[Task details] From the data, return each line holding the word "symbol".

[Material provided]
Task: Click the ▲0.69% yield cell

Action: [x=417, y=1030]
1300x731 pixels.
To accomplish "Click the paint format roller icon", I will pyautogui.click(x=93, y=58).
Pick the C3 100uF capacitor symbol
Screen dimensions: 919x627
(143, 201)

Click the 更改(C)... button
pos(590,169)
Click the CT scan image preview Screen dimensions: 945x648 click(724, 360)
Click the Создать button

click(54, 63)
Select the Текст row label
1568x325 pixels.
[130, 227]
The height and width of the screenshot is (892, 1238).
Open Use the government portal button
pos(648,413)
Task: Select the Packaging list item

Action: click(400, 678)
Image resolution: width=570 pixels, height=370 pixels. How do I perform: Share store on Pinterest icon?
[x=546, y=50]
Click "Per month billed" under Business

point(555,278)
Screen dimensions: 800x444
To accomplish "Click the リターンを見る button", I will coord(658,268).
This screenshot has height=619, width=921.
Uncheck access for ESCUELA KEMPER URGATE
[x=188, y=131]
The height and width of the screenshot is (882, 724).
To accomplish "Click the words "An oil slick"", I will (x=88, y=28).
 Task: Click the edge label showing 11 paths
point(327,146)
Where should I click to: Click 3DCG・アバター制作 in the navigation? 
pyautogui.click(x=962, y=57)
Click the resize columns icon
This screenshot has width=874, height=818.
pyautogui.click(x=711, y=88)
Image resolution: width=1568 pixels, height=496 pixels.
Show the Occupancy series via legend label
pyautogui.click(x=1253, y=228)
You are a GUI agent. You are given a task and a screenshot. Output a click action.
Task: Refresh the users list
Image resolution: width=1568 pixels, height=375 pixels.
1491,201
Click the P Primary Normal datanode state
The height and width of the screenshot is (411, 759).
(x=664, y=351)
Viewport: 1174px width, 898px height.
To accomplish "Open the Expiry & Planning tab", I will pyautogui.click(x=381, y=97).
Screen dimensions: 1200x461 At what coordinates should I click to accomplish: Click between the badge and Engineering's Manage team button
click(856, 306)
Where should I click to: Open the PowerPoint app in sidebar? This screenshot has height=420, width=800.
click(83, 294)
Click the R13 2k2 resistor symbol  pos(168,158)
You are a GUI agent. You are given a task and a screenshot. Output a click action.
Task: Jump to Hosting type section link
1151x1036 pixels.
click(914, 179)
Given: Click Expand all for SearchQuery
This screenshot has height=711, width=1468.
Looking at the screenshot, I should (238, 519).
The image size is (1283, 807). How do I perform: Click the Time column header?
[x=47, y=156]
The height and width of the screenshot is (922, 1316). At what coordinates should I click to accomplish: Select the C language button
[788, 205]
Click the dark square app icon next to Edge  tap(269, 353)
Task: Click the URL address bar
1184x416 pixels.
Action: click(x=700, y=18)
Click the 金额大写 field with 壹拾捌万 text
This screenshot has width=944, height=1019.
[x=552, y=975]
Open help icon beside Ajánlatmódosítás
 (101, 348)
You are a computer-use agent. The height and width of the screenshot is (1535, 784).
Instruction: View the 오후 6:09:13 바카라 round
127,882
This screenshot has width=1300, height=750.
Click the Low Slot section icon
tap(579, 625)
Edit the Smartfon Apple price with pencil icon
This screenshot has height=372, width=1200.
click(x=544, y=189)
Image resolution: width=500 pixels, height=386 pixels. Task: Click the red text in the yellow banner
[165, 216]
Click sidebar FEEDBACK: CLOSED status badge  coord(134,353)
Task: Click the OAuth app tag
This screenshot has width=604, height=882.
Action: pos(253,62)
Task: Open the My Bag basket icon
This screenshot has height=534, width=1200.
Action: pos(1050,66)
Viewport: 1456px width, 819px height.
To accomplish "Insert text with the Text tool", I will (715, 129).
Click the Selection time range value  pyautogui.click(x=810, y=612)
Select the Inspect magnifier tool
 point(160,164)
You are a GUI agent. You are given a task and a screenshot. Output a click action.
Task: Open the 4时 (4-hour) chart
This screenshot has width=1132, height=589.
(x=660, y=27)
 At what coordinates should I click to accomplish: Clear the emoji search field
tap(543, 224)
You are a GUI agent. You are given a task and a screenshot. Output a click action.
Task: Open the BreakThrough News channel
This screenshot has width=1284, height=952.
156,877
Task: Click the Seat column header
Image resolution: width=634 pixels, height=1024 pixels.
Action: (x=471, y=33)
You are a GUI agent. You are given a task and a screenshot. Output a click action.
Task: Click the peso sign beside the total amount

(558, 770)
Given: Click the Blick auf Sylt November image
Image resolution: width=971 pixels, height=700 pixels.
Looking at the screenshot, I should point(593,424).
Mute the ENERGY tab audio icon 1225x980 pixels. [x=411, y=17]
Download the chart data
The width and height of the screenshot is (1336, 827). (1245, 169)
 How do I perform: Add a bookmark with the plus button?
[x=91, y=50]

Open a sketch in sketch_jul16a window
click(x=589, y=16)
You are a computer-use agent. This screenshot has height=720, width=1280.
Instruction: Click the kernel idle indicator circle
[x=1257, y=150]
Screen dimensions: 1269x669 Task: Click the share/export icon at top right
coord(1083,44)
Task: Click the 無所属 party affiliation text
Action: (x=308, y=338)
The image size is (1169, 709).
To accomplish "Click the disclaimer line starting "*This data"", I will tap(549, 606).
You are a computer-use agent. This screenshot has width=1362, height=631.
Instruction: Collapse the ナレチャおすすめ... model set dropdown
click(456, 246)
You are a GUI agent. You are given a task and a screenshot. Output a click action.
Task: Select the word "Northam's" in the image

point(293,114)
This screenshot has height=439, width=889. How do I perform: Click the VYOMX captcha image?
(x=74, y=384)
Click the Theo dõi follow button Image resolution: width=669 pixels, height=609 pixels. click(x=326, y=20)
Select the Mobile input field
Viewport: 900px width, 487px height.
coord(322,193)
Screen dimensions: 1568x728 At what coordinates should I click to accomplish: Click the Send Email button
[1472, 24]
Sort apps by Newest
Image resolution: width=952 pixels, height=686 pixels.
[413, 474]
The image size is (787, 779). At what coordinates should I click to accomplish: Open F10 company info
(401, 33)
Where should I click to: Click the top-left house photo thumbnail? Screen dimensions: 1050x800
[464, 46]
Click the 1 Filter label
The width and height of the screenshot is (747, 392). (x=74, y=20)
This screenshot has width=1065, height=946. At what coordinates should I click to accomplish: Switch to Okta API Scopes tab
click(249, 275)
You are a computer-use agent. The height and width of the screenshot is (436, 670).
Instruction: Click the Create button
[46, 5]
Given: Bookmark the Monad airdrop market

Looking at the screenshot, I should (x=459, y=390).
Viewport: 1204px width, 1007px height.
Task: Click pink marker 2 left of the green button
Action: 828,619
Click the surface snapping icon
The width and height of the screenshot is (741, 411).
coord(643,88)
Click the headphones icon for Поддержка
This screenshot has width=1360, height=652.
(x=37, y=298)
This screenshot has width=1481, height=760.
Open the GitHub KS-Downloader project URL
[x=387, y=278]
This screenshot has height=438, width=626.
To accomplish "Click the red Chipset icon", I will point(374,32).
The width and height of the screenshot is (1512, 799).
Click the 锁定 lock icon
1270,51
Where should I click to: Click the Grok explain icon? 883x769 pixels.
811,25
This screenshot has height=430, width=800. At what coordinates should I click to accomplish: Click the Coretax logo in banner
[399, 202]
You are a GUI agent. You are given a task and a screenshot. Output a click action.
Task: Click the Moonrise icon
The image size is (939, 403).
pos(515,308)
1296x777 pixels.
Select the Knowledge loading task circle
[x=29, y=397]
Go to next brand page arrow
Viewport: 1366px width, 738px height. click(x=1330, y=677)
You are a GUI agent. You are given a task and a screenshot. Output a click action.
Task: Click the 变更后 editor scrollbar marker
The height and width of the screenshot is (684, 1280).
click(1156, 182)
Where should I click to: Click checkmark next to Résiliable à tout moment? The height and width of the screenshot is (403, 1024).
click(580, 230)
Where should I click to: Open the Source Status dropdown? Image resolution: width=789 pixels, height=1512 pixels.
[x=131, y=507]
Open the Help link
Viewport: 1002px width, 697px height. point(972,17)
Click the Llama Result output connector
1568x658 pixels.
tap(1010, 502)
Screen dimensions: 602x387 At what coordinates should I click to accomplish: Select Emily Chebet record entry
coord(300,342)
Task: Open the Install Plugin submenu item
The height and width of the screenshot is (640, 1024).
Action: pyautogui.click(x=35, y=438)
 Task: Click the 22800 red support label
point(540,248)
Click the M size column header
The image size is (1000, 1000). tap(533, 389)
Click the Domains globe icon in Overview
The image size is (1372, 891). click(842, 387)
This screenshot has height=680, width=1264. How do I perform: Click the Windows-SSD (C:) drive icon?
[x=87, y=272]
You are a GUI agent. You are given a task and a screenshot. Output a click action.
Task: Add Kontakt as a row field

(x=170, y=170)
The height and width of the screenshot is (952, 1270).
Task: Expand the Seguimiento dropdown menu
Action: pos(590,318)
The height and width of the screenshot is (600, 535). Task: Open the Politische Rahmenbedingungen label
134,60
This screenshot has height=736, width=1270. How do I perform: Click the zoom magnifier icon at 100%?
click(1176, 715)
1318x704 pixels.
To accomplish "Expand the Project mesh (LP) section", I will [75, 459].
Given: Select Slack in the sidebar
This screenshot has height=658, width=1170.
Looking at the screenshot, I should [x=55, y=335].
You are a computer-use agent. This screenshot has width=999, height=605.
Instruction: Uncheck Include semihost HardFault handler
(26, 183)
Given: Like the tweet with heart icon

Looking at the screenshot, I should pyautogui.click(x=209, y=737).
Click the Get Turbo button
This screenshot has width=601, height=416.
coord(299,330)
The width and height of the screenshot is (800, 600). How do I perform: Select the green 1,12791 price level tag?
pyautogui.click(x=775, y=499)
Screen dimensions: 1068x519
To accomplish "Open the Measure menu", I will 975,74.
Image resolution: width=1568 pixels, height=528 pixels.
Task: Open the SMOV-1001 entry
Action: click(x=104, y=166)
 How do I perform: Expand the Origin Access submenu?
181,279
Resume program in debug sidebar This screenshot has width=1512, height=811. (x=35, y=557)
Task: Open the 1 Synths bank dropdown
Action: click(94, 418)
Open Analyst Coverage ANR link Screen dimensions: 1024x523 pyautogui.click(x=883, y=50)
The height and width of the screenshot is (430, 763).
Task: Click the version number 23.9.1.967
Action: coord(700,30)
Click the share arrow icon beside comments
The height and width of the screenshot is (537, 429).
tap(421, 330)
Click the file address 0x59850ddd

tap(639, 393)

[Task solution]
Pick the C3 100uF capacitor symbol
Click the R13 2k2 resistor symbol  pos(168,158)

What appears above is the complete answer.